12月の読書メーター
読んだ本の数:10
読んだページ数:2595
ナイス数:32
日本人の死生観 (講談社学術文庫)の感想
直前に読んだ「死者の救済史」で克明に分析されていた事象がここでは観念的に紹介されている。読みやすく、分かりやすいが内容がちょっと古いな……と思ったら原本は30年程昔だった。本書にある”「教団があって教理があって教祖があるといいう西洋由来の宗教イメージ”は"日本宗教には本来不要”というくだりに膝を打つ。
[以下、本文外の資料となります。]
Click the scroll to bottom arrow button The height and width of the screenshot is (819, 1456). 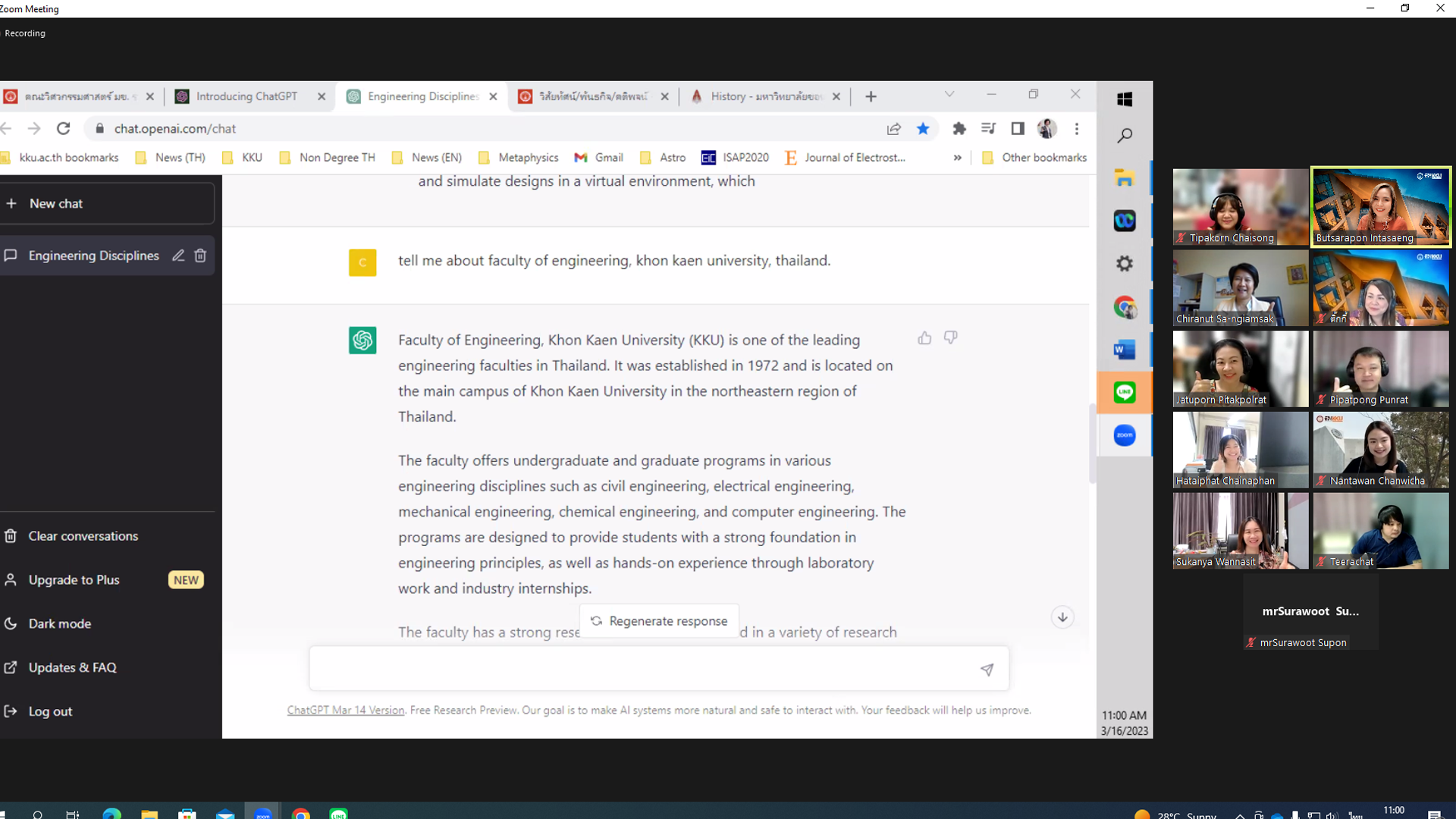point(1062,617)
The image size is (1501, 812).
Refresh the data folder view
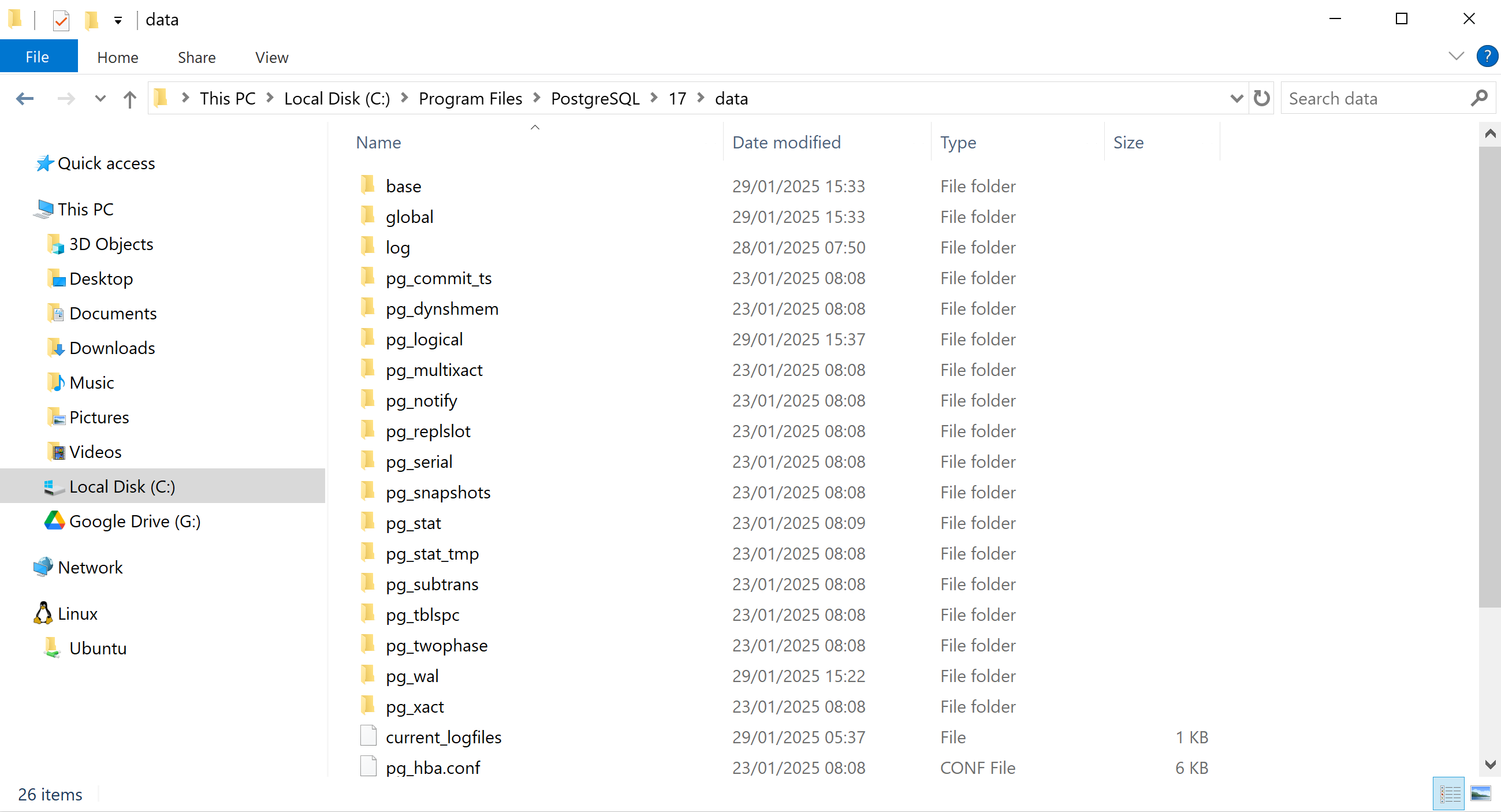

子どもの頃から不思議だった死者について語る言葉「草葉の陰から見ててくれる」「お盆に祖霊が帰ってくる」「天国に行った」等々、それぞれ矛盾したまま平然と使っている日本人の神経がどこから来てるのか何となく分かった。
読了日:12月06日 著者:五来 重
牛頭天王と蘇民将来伝説――消された異神たちの感想
直前に読んだ「日本人の死生観」に一カ所だけ「牛頭天王」に関する記述があったが、その前に読んだ同様の本には全然なかった。本書によると明治の廃仏毀釈・神仏分離のせいで存在を消されたらしい。各地に残る神社にその名残を求めて旅する著者の紀行文が混じっているのがちょっととりとめない感じ。とはいえ神社の名前にそれぞれ由来があることさえ知らなかった私にはいい勉強になった。素戔嗚神社は近くにもあるが、そんないわれがあるとは全く知らなかった。かつての神々の物語が時代と共に変わっていくのも面白い。しかしよく調べたものだと感心
読了日:12月07日 著者:川村 湊
カラー版 地獄絵の日本史 (宝島社新書)の感想
詳しい説明のないまま「二十五三昧講」等の単語が出てくるのでこれまで読んでた本が役に立った。韓ドラに出てくる「地獄の十王」が唐代9~10世紀に道教思想との集合による偽経『十王経』に基づく事、さらにそれを元に日本で平安最末期に『地蔵十王経』という十王それぞれに本地仏を配した偽経が成立。地獄絵はその内容を事細かく描いた物で、僧による絵解き前提。古い絵なので拡大図が有り難い。CG修復して欲しい。巻末に立山、恐山、熊野那智とかつて「あの世」とされた地域のカラー写真があり、そこが異界とされてきた理由がよく分かった。